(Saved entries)
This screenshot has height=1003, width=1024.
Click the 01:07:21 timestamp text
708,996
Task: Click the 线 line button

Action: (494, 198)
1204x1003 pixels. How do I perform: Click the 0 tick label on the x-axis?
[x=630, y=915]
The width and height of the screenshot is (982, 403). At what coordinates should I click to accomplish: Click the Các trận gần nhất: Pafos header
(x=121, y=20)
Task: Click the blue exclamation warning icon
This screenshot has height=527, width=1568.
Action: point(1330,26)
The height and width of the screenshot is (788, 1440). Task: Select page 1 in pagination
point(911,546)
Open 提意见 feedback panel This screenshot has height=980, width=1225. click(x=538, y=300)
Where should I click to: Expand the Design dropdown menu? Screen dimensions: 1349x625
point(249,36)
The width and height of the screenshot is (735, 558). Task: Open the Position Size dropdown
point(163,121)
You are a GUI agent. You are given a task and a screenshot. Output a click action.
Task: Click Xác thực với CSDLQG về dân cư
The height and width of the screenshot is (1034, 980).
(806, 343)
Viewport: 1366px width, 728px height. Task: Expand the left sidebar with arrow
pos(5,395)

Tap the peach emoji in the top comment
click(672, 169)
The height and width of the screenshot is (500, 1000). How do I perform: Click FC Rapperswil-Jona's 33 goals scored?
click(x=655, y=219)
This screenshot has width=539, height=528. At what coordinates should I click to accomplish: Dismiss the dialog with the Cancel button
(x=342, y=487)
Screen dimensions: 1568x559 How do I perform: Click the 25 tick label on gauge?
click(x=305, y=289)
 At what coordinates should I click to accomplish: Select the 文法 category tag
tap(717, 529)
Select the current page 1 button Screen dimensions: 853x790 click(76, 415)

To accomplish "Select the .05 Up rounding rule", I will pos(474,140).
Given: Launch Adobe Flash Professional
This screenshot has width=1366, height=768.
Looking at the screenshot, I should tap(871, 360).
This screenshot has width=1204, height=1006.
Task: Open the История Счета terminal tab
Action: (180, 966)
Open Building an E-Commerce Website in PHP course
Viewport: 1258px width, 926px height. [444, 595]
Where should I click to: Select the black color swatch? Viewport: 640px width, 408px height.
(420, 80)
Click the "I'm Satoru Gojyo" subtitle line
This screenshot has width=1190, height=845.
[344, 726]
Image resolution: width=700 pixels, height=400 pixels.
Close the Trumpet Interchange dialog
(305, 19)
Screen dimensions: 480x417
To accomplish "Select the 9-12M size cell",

• EXERCISE PROMPT
Could you copy exactly the lines from the one containing "This screenshot has width=1190, height=845." through the end of the records above, and nothing more?

• SOLUTION
This screenshot has width=1190, height=845.
[344, 726]
Image resolution: width=700 pixels, height=400 pixels.
Close the Trumpet Interchange dialog
(305, 19)
Screen dimensions: 480x417
To accomplish "Select the 9-12M size cell",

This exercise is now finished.